Cada cambio de gobierno desencadena un efecto dominó en toda la estructura del Estado: nuevos ministros, viceministros, secretarios generales, jefes de gabinete, directores generales… y así sucesivamente hasta las áreas técnicas.
El resultado es un Estado que se reinicia constantemente.
Cada gestión comienza desde cero, sin continuidad, sin una hoja de ruta obligatoria y, sobre todo, sin memoria institucional.
En las próximas horas, el actual presidente designará a los nuevos ministros de Estado. Sin embargo, estos funcionarios permanecerán solo unos meses en el cargo, hasta que un nuevo gobierno asuma el poder el próximo año y vuelva a reemplazarlos.
Cada ministro cambiará a sus equipos, y estos, a su vez, renovarán los suyos.

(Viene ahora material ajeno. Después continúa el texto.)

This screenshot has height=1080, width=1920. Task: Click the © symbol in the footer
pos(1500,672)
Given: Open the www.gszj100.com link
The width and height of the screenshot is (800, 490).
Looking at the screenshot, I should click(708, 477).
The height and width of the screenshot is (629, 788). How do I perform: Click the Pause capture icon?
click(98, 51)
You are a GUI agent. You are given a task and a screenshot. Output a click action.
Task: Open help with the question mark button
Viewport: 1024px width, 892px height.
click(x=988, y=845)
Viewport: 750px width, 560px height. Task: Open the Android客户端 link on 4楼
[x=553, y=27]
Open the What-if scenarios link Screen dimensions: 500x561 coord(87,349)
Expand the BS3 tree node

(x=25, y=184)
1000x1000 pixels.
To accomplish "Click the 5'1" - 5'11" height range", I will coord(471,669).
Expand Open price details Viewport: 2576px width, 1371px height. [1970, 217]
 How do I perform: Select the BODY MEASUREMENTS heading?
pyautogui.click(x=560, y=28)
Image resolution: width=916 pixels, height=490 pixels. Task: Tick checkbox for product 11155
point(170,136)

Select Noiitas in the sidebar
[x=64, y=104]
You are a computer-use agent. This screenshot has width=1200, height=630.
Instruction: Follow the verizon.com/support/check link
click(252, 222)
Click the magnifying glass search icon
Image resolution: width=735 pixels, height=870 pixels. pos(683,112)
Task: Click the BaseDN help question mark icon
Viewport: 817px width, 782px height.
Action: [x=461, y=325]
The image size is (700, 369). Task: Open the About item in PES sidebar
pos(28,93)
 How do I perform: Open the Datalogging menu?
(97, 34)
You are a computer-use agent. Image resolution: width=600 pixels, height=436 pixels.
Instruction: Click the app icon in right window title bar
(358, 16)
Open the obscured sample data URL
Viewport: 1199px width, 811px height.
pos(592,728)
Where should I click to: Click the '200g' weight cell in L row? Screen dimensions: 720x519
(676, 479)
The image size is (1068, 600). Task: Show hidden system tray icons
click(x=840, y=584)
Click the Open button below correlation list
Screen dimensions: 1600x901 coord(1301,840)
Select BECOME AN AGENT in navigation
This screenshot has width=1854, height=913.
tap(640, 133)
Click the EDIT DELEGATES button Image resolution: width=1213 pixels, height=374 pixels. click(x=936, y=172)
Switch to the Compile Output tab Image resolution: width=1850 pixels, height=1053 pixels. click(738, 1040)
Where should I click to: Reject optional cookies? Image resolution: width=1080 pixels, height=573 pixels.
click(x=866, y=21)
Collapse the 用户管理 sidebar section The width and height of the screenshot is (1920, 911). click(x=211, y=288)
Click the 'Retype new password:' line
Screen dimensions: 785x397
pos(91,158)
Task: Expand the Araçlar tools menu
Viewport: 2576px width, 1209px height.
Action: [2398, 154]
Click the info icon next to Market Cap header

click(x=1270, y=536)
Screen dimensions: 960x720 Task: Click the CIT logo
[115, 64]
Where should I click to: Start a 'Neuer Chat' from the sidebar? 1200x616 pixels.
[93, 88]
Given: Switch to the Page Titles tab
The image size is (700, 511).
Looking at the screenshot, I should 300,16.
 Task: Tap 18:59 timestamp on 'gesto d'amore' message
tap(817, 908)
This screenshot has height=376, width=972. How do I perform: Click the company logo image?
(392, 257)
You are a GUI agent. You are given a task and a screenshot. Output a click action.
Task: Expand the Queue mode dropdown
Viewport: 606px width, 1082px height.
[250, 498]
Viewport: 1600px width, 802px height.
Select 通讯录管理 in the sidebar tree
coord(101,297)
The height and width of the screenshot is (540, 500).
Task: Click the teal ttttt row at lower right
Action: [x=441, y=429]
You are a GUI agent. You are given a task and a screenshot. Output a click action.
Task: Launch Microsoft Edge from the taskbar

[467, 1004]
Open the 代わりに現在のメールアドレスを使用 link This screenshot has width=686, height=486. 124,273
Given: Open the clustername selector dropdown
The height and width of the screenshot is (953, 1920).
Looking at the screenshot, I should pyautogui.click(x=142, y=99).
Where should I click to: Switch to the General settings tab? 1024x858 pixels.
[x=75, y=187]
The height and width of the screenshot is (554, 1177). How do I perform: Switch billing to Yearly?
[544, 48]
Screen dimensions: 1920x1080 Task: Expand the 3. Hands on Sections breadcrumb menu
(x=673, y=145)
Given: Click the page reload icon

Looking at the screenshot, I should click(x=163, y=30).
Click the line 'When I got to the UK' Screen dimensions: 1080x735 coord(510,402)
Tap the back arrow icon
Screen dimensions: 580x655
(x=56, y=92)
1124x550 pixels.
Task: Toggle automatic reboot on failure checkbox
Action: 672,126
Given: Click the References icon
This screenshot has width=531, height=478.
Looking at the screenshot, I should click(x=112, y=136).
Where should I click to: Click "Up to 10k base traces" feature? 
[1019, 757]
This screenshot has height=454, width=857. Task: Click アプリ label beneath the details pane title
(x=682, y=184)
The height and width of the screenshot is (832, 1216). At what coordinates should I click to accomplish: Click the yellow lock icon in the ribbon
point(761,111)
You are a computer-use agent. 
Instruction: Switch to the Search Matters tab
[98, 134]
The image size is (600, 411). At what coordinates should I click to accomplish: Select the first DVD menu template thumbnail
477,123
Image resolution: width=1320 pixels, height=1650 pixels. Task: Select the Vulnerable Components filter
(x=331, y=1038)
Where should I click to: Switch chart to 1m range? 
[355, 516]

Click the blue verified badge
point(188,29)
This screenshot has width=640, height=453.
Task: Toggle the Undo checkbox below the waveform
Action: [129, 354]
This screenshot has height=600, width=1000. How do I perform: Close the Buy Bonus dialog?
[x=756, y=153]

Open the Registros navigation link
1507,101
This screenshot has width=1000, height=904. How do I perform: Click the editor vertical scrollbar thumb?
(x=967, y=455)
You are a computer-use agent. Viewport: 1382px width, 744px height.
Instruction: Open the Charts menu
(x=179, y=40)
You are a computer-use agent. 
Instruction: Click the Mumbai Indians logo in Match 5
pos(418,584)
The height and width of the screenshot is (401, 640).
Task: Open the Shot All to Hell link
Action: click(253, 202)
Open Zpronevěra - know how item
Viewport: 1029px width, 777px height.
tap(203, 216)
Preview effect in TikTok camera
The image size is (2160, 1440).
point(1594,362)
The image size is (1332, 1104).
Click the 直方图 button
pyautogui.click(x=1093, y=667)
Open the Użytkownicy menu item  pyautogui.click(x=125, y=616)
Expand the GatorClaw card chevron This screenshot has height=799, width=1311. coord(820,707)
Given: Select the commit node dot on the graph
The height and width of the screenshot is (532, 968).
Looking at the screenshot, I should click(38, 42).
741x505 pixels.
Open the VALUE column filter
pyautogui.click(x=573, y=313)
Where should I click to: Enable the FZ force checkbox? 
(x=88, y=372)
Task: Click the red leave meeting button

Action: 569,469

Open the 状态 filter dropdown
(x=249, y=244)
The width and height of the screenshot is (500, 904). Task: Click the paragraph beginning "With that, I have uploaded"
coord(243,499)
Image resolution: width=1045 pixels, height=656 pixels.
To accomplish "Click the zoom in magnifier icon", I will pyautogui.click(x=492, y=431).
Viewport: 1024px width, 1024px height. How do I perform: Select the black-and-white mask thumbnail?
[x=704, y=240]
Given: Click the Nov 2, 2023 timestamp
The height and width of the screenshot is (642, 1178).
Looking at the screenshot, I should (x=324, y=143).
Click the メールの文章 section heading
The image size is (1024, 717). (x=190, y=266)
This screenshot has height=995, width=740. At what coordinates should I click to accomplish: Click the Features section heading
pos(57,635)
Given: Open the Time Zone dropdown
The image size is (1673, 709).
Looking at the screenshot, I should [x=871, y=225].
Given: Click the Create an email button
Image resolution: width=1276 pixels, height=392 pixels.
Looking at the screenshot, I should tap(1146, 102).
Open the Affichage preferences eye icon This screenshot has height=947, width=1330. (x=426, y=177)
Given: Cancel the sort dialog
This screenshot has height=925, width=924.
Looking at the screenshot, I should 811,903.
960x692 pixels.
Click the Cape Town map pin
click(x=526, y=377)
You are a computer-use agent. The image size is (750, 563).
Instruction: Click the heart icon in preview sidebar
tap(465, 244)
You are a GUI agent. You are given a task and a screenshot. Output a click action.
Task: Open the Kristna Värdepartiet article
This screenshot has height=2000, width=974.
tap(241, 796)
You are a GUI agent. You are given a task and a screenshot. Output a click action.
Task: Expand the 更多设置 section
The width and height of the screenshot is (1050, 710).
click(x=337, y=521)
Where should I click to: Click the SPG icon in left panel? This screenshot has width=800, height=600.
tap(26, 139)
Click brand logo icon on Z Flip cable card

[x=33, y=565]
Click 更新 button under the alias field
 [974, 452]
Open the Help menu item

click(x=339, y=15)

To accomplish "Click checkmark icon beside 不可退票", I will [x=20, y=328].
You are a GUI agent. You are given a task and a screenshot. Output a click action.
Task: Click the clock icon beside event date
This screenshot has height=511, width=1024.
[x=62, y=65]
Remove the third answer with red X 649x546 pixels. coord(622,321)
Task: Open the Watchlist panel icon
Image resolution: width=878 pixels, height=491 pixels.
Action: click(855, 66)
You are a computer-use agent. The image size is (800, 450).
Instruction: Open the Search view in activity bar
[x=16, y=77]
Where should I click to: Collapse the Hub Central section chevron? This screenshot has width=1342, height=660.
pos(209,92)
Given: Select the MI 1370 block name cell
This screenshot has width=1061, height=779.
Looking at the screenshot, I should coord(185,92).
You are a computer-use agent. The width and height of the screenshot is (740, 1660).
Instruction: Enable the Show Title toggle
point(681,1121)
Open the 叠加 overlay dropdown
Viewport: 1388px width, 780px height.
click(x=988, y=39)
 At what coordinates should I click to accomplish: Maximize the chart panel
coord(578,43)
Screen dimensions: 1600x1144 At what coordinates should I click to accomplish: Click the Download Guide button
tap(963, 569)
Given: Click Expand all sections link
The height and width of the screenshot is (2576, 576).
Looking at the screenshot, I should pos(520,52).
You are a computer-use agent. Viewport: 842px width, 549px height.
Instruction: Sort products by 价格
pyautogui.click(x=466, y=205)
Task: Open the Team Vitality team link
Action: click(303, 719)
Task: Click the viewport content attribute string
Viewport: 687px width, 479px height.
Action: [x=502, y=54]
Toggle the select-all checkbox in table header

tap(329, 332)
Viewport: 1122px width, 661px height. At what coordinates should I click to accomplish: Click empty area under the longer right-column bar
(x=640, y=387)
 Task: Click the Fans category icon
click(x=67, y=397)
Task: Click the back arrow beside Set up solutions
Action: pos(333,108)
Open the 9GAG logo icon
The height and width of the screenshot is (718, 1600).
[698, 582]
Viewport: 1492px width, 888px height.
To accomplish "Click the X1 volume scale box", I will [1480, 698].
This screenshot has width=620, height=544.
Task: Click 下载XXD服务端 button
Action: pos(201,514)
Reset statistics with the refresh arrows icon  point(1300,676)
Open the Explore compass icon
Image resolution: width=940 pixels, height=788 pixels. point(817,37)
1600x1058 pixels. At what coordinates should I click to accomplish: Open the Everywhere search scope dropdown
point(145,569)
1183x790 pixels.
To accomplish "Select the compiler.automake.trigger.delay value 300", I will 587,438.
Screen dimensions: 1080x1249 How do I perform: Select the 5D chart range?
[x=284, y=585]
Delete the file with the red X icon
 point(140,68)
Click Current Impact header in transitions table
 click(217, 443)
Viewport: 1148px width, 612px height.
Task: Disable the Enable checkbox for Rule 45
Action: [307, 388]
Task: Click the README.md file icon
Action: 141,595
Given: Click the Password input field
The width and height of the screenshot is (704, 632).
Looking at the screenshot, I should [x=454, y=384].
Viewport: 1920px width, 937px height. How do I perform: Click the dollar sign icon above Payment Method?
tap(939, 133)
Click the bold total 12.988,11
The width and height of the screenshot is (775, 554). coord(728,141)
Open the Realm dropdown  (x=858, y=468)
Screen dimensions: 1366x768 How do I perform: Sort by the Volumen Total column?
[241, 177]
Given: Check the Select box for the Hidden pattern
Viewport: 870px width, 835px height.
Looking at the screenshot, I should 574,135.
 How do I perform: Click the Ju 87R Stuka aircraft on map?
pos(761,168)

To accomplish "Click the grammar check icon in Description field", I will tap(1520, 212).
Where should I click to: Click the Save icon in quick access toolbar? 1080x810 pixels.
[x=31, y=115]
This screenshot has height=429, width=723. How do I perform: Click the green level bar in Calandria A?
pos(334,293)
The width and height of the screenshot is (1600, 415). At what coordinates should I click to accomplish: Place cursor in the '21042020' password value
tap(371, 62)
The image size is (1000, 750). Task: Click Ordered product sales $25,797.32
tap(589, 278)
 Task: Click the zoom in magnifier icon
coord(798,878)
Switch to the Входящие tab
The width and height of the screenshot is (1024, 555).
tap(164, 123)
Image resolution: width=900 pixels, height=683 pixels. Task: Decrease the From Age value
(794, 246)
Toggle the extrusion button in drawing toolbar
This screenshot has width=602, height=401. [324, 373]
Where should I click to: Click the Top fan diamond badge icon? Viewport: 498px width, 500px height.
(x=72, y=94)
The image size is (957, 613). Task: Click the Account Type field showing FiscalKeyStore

Un ciclo que se repite una y otra vez.
¿Qué significa esto en la práctica?
– Proyectos que se paralizan o se abandonan.
– Planes nacionales que no se ejecutan.
– Mayor gasto público en reasignaciones y reestructuraciones.
– Equipos siempre a la espera de un nuevo jefe.
El costo invisible de esta rotación es altísimo: no solo se mide en millones de soles perdidos, sino en oportunidades desperdiciadas para mejorar la gestión pública y la vida de los ciudadanos. No se avanza.
Mientras tanto, el foco sigue puesto en el cortoplacismo y el populismo, en lugar de consolidar una gestión ejecutiva con visión de país.
No necesitamos más “bomberos” que apagan incendios políticos; necesitamos gestores públicos con continuidad, técnica y propósito.
El Perú no solo pierde eficiencia con cada cambio; pierde rumbo, talento y tiempo. Un país que vive en permanente rotación no garantiza resultados ni ejecuta transformaciones sostenibles.